Géographie de la classe

Le collègue du blog Géographies buissonnières a rédigé un article sur l’organisation de la salle dans laquelle il fait cours, à l’université. En voici un large extrait :
« Sauf que l’on est en 2018 et que cette salle vient d’être refaite. Elle l’a été sur un modèle très ancien, celui que l’on trouve encore peut-être à l’état de relique dans d’autres salles du même bâtiment. J’y enseignais parfois, peut-être même y ai-je étudié en d’autres temps. Il y avait déjà ces alignements de tables fixées au sol, ces rangées de bancs qui dataient très probablement de la construction initiale, à la fin du XIXe siècle. Hors les matériaux, dans cette salle qui sentait le neuf, rien n’a changé. Personne n’a songé à changer, à trouver une alternative à cette mise en ordre géométrique, à imaginer d’autres possibles spatiaux. La seule concession à la modernité ce sont les prises pour les ordinateurs sous les tables. Les étudiant(e)s sont rivé(e)s à leurs bancs comme les bancs et les tables sont rivés au sol, indifférents aux corps et aux postures.

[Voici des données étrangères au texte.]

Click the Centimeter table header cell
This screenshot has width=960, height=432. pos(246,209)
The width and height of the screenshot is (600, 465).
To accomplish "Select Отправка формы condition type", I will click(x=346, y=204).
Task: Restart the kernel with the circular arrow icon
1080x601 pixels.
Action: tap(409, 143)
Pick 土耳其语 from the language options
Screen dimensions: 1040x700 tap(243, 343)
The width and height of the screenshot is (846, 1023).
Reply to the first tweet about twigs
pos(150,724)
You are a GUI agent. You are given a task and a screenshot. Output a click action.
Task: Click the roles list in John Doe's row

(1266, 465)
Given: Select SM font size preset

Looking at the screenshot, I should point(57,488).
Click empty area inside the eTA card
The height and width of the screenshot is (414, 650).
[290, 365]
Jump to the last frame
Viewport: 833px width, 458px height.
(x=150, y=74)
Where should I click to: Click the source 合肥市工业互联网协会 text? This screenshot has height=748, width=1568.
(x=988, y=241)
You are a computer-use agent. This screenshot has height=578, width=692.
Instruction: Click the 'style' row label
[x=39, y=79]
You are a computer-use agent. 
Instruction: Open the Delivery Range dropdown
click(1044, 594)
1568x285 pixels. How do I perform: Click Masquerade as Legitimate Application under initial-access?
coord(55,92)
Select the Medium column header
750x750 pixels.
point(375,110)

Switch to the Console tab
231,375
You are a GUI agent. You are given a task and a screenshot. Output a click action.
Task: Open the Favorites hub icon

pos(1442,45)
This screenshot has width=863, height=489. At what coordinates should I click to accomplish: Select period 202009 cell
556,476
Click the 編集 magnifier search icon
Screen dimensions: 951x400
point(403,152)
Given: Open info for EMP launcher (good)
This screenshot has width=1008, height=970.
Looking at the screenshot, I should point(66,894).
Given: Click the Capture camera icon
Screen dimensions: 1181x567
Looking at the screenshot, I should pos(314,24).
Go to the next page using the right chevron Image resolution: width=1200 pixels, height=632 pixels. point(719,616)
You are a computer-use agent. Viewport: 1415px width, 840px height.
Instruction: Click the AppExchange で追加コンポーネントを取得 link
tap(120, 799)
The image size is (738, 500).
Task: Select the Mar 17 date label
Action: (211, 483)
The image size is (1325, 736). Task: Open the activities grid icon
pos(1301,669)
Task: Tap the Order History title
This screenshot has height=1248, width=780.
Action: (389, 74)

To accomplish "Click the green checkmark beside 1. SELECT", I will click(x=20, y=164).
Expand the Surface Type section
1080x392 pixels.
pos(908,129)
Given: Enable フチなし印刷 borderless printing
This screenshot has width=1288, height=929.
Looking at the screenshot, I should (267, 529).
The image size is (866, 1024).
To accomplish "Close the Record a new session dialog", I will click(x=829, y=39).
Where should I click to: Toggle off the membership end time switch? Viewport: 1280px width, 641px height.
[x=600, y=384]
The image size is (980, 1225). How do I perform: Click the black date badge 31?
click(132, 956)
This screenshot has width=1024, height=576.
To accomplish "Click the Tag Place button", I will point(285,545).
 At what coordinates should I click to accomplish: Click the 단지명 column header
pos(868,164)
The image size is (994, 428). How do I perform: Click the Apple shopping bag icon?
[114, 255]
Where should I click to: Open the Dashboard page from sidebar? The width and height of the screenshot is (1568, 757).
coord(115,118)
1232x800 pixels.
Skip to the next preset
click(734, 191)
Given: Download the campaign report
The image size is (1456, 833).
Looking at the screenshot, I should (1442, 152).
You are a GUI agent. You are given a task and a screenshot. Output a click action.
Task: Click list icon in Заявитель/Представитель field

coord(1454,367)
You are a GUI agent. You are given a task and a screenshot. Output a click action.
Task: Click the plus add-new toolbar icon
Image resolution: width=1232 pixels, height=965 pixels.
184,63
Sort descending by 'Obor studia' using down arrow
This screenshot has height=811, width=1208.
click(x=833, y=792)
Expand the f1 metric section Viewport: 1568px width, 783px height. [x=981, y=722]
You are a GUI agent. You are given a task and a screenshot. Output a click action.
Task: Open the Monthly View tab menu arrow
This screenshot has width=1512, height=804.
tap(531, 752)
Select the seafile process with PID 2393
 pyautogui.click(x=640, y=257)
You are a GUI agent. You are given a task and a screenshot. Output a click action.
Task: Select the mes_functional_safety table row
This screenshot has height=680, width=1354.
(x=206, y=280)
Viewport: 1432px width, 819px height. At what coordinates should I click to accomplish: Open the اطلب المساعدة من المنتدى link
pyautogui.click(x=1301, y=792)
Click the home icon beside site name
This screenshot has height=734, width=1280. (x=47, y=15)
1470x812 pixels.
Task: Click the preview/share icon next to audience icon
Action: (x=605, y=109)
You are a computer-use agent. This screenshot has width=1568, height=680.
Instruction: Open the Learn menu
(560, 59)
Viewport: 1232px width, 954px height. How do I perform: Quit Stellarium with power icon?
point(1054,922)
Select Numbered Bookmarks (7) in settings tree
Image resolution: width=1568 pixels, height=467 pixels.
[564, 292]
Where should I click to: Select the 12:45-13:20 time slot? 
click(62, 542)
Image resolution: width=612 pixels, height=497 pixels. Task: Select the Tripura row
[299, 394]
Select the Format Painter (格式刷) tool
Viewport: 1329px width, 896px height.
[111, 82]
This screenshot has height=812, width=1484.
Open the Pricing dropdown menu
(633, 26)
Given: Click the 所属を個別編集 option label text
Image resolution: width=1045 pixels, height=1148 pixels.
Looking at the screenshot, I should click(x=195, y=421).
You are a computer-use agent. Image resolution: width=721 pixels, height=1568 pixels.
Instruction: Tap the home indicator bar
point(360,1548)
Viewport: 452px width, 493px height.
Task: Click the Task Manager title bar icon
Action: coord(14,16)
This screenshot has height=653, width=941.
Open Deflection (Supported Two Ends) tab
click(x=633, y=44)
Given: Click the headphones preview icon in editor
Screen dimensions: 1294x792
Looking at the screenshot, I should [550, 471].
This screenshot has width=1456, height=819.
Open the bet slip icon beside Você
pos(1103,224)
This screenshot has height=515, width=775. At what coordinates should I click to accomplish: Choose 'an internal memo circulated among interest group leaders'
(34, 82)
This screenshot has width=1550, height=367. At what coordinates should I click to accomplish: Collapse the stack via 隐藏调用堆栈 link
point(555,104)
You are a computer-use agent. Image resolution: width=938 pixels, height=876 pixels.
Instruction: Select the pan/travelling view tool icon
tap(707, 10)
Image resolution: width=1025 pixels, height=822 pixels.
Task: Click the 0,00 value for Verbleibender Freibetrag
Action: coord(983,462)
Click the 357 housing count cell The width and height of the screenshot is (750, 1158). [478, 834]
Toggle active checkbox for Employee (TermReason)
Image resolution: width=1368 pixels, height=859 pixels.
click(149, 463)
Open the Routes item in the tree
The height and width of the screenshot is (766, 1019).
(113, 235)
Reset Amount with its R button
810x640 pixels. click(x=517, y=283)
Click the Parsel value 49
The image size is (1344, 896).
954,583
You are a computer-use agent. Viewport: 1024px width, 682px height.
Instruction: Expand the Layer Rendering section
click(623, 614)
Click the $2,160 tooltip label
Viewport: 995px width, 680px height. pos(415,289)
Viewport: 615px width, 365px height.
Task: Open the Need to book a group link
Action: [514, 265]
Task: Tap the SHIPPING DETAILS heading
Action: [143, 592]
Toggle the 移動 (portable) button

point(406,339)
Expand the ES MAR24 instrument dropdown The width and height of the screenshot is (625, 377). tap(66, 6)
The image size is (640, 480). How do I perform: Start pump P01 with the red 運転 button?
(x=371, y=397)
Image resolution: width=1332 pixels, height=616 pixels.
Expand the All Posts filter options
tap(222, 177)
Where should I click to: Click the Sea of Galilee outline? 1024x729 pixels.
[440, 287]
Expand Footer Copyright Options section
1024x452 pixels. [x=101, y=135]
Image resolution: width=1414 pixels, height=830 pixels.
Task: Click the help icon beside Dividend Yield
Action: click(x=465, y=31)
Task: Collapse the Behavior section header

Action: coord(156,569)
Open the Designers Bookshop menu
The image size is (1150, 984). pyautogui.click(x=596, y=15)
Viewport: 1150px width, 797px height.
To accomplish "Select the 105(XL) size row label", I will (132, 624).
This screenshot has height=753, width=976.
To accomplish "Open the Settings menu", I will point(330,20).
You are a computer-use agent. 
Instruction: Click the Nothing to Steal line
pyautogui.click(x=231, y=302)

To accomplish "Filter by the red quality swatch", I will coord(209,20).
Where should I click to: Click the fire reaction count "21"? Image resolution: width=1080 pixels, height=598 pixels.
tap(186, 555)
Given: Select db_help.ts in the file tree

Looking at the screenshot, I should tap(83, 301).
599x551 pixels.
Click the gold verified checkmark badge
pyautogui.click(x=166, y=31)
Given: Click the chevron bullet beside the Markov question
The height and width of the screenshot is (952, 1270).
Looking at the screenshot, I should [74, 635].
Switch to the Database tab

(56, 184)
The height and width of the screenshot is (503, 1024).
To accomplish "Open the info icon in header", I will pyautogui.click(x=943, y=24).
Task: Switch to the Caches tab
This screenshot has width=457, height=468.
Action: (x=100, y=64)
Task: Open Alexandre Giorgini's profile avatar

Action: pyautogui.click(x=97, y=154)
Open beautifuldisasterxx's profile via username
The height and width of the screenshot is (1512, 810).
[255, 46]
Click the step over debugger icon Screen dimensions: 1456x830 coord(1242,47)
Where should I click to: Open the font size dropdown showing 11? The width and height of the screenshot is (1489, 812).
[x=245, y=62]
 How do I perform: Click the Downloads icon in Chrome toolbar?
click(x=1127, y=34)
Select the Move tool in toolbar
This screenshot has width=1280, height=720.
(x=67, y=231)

J’ai pourtant dû faire cours. Mais j’étais piégé, sans rien pouvoir modifier : difficile de subvertir le dispositif pour favoriser la coopération et les échanges. Faire travailler les étudiant(e)s en groupe, pouvoir atteindre chacun(e) pour un conseil ou un échange particulier était simplement impossible. La seule issue était une forme atténuée de transmission magistrale appuyée sur des documents et en tentant de favoriser les interactions ; pas facile quand même. Le dispositif incite chacun à jouer son rôle : l’enseignant qui transmet, les étudiant(e)s qui écoutent et prennent des notes. Faire bouger les choses, c’est un combat continu. Ils/elles n’ont pas l’habitude de prendre la parole de manière longue et structurée, d’entrer dans la discussion, de contester la parole enseignante. Et le dispositif spatial légitime cette posture de retrait et d’attente.

Je n’ai même pas songé à aller râler. J’aurai dû sans doute, pour engager un débat, pour faire circuler des idées. Mais je voyais cette entreprise comme vaine. « Ce n’est pas bien important » (le savoir, toujours le savoir) ; « Vous comprenez, toutes ces chaises et toutes ces tables qui circulent de salle en salle… », « Ce n’est qu’une salle de cours », « Comme vous y allez avec vos grands mots : formatage, uniformisation, standardisation… », « Et vous pensez aux gens qui nettoient ? » (L’argument ultime, celui qui fait passer le gêneur pour un ennemi du peuple). On a tellement pris l’habitude de ces dispositifs fixes et contraignants que personne sans doute n’a fait de remarques ; on peut trouver « normal » qu’en 2018 on aménage une salle en fixant au sol des sièges et des tables. Personne ou presque n’y verra du politique.« 

J’aime beaucoup son titre :  » Enseigner, c’est dé-ranger ».